Faşizm ile ilgili araştırma yapan uzmanlar, faşizmin başta küçük burjuvazi olmak üzere bir kitle desteği üzerinde yükselişine dikkat çekerler. Türkiye'de gericilik ve ırkçılığın, kah İslami kah Turani söylemlere bürünmüş, yaygın bir kitle desteği hep olmuştur. Bir çok katliam için bizzat bu sivil kitleler harekete geçirilmiştir.

Söz konusu sivil kitlelerin rolünü biz Koçkiri katliam'ı nedeni ile iyi biliyoruz. Onlar suça iştirak ettiklerinde Kızılbaş Kürd'ü katletme motivasyonu ile orada idi. Dedemin amcası katledildiğinde, ölümden kurtulmak için "La İlah illalah, Muhamed'i Resululah" diyor. Süngüyü vuran Topal Osman'ın siyah zıpkınlı çetesi(Musolinin veya Hitler'in Ss'leri ile benzerliğe dikkat) "ulan! Adam müslümanmış" diyor.

 

Şimdi şuraya varıyoruz: Bir kurum ne kadar kötü olursa olsun, onun kendisini uymak zorunda hissettiği bazı ölçüleri vardır. En azından prestijini korumak, dışa karşı katliamcı görünmemek gibi...

Ama harekete geçirilmiş sivillerin böyle bir kaygısı yoktur. Askeri diktatörlük sözde yargılama sonucunda asmayı benimser iken, azgınlaşmış sivillerin cinnet halinde hiçbir ölçü sü yoktur: Kafa kesme, vücudu parçalara ayırma türlü türlü gaddarlık sivillerden beklenir. Biz bunu 12 Eylül öncesi Maraş'ta yaşadık. O nedenle sivilin alçaklığı ile askerinki arasında sivilinkine başka payeler biçme lüksümüz yok.

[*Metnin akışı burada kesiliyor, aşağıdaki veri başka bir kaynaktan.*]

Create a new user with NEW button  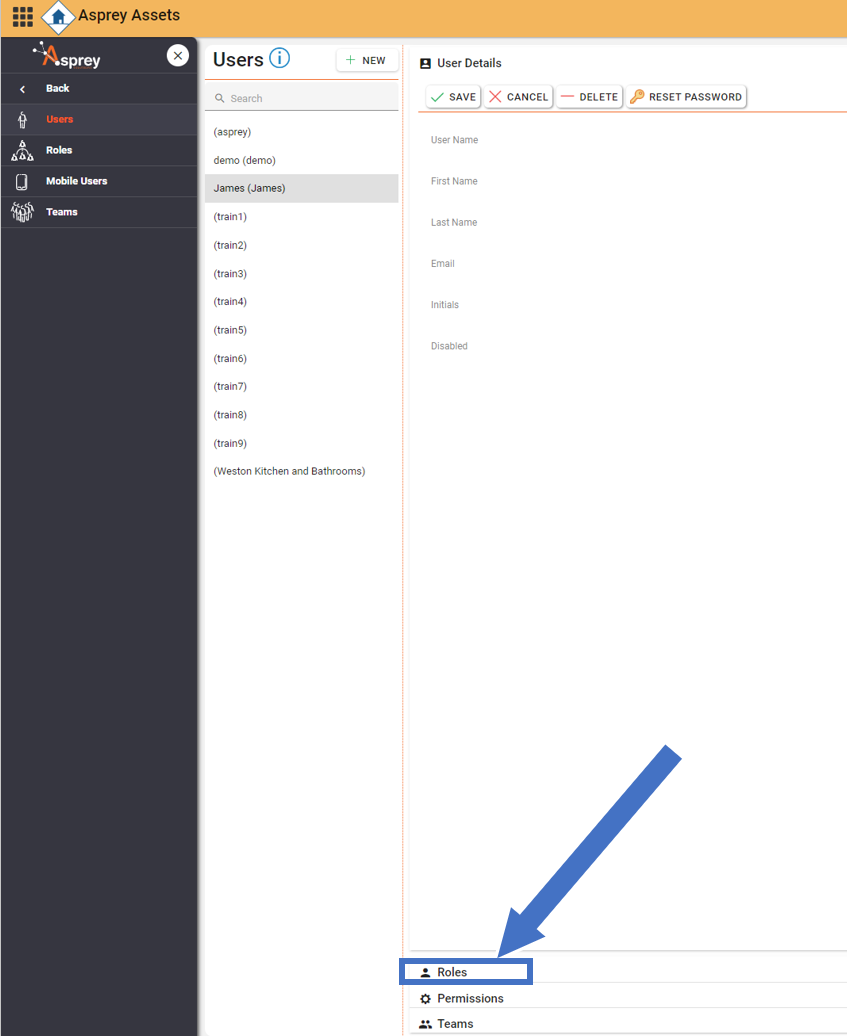366,61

Çok kişi Aleviler'in Kemalist olduğunu söylüyor. Aslında bu iş bir takiye olarak başlamıştı. Takiye güçsüz olanların varlıklarını korumak için başvura geldikleri bir metot olmuştur.

Cumhuriyet'in ilk yıllarından 1938 sonuna kadar başı Osmanlı devletinin ve politikasının ürünü Kemalizm ile belada olan en başta Alevi Kürtler( Daha doğrusu Kurmanc ve Kırmanclar) idi. Demokrat partiye silme oy verenler içerisinde bu bölgeler var.

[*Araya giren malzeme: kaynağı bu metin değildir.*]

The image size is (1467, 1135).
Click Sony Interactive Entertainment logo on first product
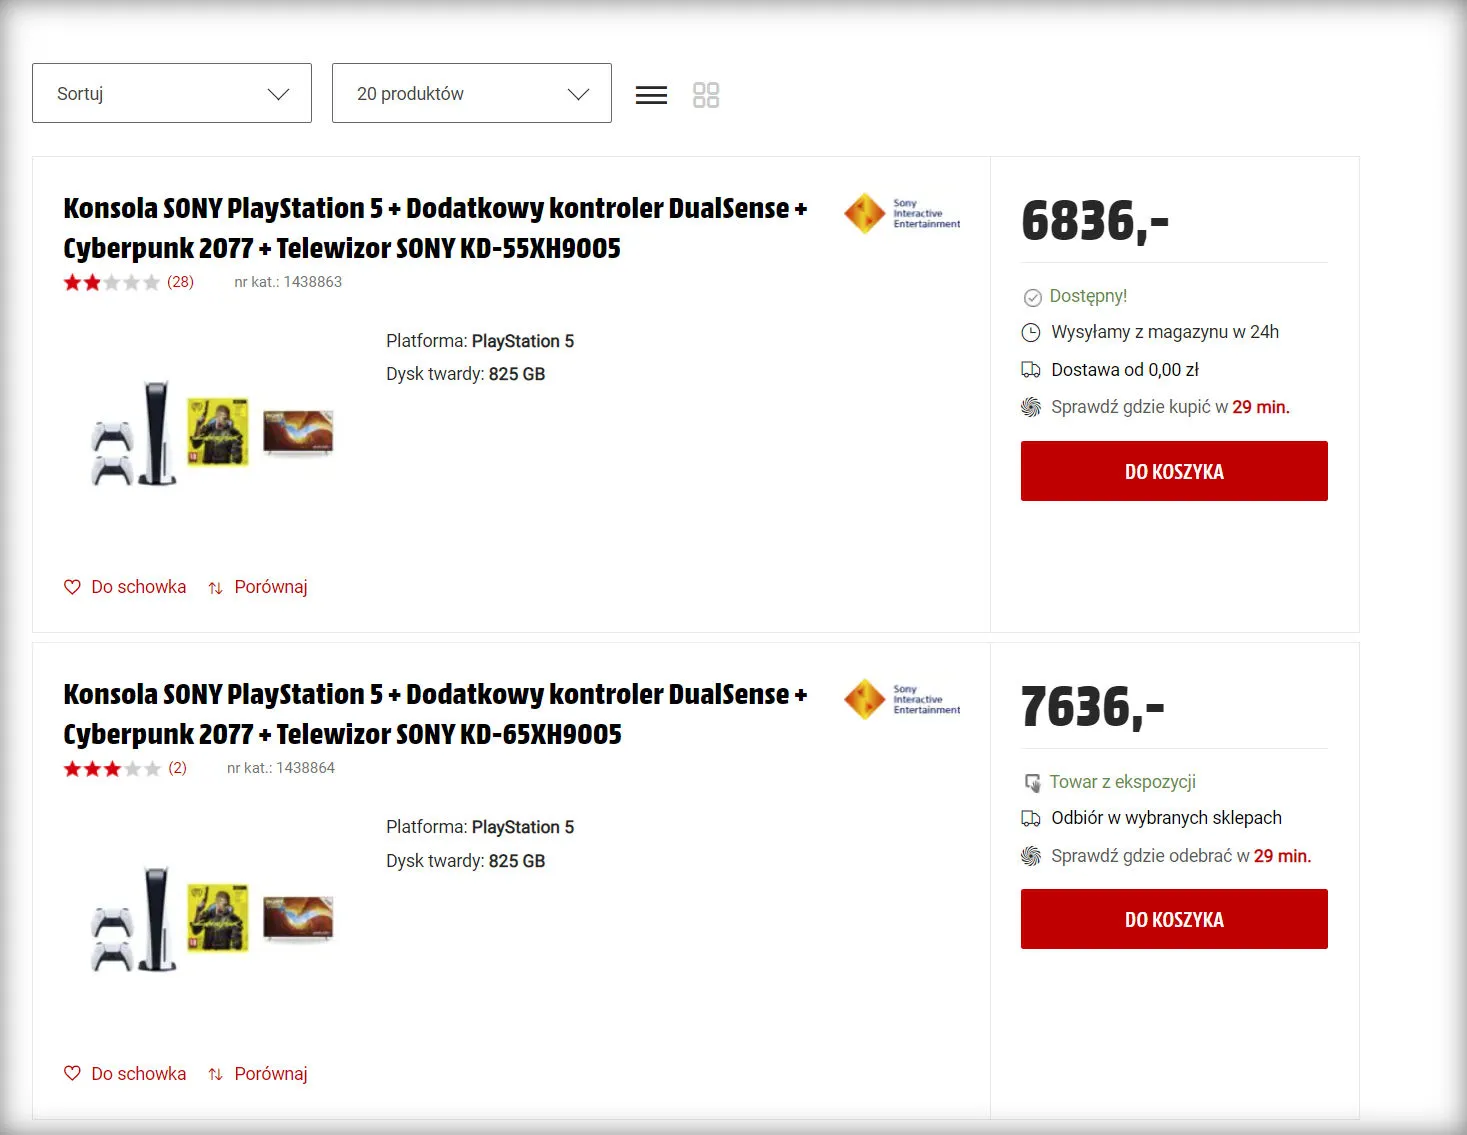point(901,214)
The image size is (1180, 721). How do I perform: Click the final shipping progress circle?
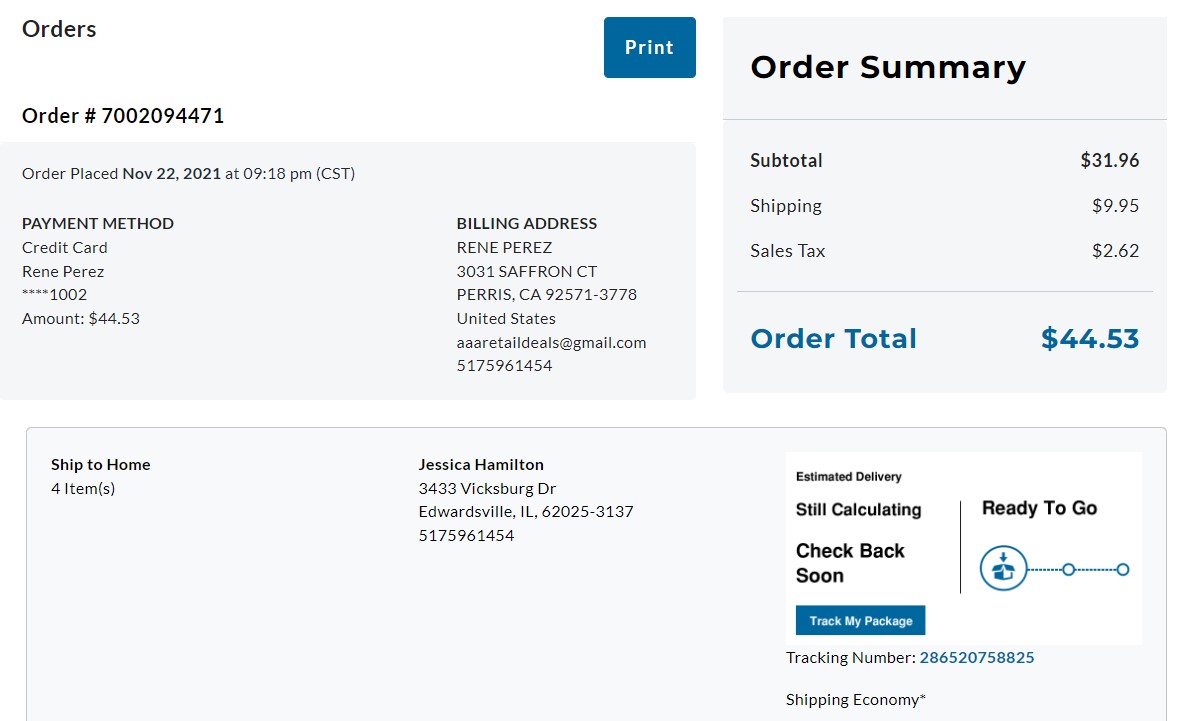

Aleviler'in 'Kemalistliği' esas olarak 1960 sonrası CHP'ye yönelmekle başlar. Bu tarihlerle birlikte eskinin takiyyesi , yeni nesilllerde yerini takiyeye inanmaya bırakmıştır. Kemalizm'in sınırlı batıcı modernizmi ve laisizm olarak sunulan kontrol edilir dindarlğını, Aleviler; kitlelerin kontrolsüz dindarlığının yol açtığı korkulara tercih etmişlerdir. Bunun yanında Kemalizm Alevi Kürtler içerisinde Alevi Türkler'i de kullanarak devşirmeler çıkarmaya başlamıştır. 1970 ortalarından itibaren Alevi ve Kürtler'e karşı saldırının aktif olarak MHP gibi sivil kesimlerden gelmesi devlete yanaşma sürecini hızlandırmıştır.   Bu fırtınadan kaçanların korunak arama psikolojisidir. Sivil faşist şiddetten korunma ihtiyacını devlet kendisini yumuşak bir el olarak sunarak bir ölçüde karşılamayı başarmış idi.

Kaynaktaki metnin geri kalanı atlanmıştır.